Nina goes to the gym every day after breakfast. Once I went with her, climbed on the treadmill by hers, and walked while I watched TV on the horizontal screen of my smart phone, cheap earbuds crammed in my ears. Nina set the incline high so she climbed a mountain and dabbed at sweat with a dandelion yellow towel in her black converse high tops and she started to run so she was climbing and running and sweating and I could almost see the bones in her chest and that scar pushing out through her skin. A skeleton running.
She used to have problems with eating, she told me when we met the first week of classes. She would come over to my room and raid the care packages my grandmother sent – dried sugared strawberries and Nutella and my roommate’s cartons of goldfish disappearing between her chapped lips while I sat on my bed and practiced the poem I had to perform for my English class. Give it more umph, she said between finger licks to free her skin of chocolate, say it like you mean it.

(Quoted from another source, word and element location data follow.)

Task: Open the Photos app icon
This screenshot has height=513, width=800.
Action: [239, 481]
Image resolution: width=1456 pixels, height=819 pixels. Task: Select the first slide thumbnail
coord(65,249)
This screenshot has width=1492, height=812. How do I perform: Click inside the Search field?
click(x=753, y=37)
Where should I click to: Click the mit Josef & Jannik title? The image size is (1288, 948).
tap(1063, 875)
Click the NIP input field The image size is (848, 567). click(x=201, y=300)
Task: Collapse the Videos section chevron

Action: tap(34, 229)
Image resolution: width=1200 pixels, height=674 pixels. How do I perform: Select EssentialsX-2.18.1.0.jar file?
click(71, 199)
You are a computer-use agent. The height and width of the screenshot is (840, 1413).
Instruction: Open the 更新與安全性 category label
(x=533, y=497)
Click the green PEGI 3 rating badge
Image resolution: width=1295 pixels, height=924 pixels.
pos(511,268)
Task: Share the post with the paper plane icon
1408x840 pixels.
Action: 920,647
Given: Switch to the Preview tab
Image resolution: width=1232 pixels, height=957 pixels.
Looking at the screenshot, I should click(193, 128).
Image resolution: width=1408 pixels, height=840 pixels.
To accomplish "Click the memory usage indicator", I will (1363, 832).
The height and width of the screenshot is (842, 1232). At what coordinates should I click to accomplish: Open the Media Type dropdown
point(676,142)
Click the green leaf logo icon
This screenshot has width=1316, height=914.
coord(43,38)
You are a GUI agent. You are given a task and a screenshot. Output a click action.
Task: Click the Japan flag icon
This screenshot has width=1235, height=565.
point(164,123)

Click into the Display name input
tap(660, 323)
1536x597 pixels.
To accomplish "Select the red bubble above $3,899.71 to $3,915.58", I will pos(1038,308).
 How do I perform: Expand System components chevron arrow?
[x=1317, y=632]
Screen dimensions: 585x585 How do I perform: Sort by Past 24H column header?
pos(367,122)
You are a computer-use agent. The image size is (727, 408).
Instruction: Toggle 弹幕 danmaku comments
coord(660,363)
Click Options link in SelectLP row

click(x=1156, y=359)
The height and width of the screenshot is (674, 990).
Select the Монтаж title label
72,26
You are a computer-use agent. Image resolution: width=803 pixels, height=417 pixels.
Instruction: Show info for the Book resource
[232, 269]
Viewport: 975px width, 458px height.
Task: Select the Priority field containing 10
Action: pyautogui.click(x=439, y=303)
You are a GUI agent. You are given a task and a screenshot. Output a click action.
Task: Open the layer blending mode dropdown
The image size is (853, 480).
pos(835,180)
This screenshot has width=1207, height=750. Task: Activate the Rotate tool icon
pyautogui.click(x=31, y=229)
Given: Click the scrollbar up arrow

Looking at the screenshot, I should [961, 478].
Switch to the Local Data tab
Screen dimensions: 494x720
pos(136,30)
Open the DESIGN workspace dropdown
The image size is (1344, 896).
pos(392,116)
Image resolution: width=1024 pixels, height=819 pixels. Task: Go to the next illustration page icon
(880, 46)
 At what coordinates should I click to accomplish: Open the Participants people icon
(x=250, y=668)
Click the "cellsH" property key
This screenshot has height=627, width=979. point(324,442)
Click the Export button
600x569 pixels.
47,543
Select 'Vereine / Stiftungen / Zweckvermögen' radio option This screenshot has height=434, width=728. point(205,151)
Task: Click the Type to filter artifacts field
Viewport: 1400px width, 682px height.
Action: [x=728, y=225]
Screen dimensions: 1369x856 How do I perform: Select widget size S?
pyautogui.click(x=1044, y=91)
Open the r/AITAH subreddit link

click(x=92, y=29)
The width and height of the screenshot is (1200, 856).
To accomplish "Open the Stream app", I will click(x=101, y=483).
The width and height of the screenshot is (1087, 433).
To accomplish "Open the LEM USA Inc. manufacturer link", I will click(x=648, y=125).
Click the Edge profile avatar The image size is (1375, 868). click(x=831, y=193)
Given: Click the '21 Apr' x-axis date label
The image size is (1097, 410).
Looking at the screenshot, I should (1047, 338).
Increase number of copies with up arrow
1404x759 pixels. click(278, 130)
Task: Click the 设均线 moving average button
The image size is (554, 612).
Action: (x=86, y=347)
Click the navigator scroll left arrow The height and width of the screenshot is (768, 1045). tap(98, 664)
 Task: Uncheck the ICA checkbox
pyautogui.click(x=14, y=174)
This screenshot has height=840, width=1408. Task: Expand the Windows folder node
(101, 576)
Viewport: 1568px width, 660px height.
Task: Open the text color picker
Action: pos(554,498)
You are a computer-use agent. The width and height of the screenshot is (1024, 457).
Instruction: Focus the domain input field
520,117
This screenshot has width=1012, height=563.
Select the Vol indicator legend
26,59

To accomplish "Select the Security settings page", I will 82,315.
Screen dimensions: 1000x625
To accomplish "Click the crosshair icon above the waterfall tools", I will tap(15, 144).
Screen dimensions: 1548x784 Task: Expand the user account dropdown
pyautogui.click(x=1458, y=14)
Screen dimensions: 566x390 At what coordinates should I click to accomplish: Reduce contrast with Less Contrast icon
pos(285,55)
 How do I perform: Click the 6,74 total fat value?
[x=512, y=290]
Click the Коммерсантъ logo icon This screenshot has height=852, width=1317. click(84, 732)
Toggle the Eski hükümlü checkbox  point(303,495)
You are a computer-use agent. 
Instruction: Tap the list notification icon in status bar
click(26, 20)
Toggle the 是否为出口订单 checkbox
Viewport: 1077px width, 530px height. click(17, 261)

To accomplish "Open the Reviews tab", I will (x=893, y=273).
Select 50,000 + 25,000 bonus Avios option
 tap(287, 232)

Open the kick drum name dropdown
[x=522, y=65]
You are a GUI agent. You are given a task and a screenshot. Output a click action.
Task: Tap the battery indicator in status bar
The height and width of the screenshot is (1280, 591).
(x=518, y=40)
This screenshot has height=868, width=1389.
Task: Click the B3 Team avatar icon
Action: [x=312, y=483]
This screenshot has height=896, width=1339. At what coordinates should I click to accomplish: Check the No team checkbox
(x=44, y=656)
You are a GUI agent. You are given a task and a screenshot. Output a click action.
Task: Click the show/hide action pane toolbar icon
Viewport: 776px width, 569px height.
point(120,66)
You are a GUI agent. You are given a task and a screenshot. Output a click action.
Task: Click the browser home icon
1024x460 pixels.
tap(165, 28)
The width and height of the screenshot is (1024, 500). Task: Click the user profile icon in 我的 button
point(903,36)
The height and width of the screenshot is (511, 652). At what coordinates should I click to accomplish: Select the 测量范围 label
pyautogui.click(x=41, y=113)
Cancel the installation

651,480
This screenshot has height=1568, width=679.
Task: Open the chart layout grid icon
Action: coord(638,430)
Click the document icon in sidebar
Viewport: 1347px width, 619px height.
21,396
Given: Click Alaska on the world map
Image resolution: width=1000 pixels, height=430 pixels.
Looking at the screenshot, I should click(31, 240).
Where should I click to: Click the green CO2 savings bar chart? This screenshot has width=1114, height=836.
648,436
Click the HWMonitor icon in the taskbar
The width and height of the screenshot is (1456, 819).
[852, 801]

When she started sleeping with my friend Jared he turned down a dark corner and I found him one night on the quad sitting with his backpack in his lap, hands buried beneath the zippers, winding around the knotted neck of a noose contemplating the worth of his own life against hers. Nina’s. And I saw how he watched her at meals counting the bites she took from her plate, her fork dancing through angel hair pasta and crunching against frozen lettuce leaves as if the cacophony of silverware against pottery would distract her captive audience from the food that did not travel past her lips. I watched Jared watch Nina shrink to cellophane wrapped around bones and I watched as the heart on her chest sunk down and the blistered hardened goose flesh of its healing scar remained an open wound.
And when I went to my professor about it I said, I’m worried. I sat in a chair across from his desk and said, I think her issues are catching, spreading. And my professor just looked at me like – what do you want me to do about it?